Four organizations representing more than 350,000 primary care physicians released joint "Guidelines for Patient-Centered Medical Home Recognition and Accreditation Programs." The new guidelines — created by the American Academy of Family Physicians, the American Academy of Pediatrics, the American College of Physicians, and the American Osteopathic Association — build on the Joint Principles of the Patient-Centered Medical Home, which the four groups developed and adopted in February 2007.
As the PCMH model of health care gains prominence, a number of organizations are developing or offering medical home recognition or accreditation programs. The new guidelines aim to ensure some standardization among those accreditation programs while encouraging a focus on the key elements of the PCMH.
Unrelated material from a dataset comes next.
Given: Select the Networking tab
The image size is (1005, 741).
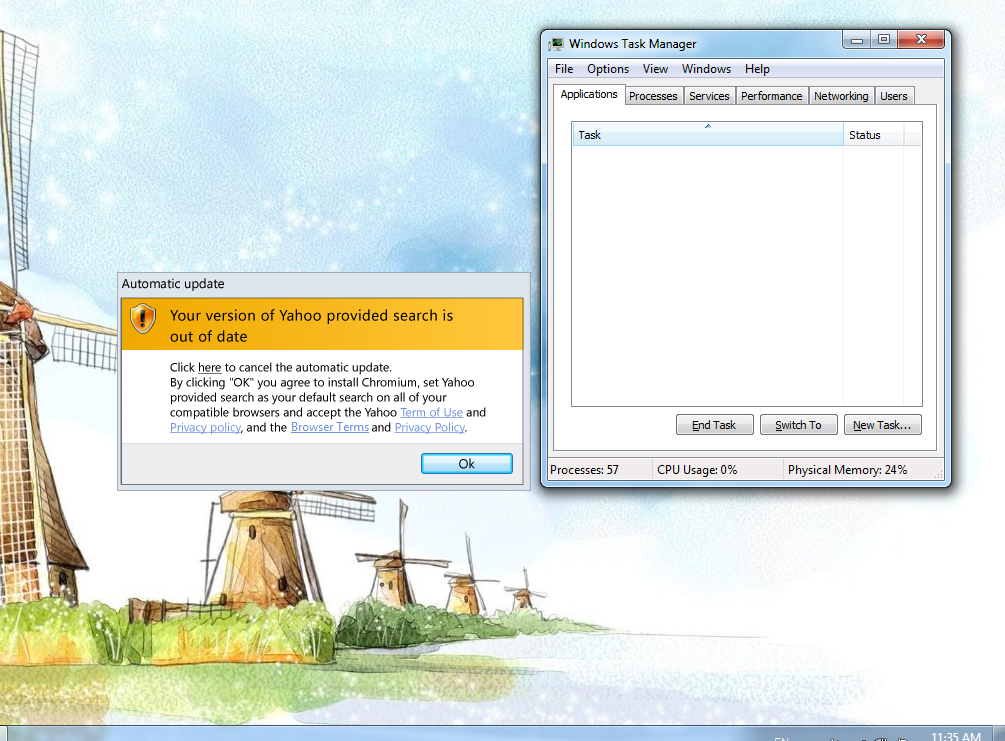Looking at the screenshot, I should [841, 96].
According to the guidelines, all PCMH recognition or accreditation programs should:
1. Incorporate the Joint Principles of the PCMH;
2. Address the complete scope of primary care services;
3. Ensure the incorporation of patient and family-centered care emphasizing engagement of patients, their families, and their caregivers;
4. Engage multiple stakeholders in the development and implementation of the program;
5. Align standards, elements, characteristics, and/or measures with meaningful use requirements;
6. Identify essential standards, elements, and characteristics;
7. Address the core concept of continuous improvement that is central to the PCMH model;
8. Allow for innovative ideas;
9. Acknowledge care coordination within the medical neighborhood;
10. Clearly identify PCMH recognition or accreditation requirements for training programs;
11. Ensure transparency in program structure and scoring;
12. Apply reasonable documentation/data collection requirements; and
13. Conduct evaluations of the program's effectiveness and implement improvements over time.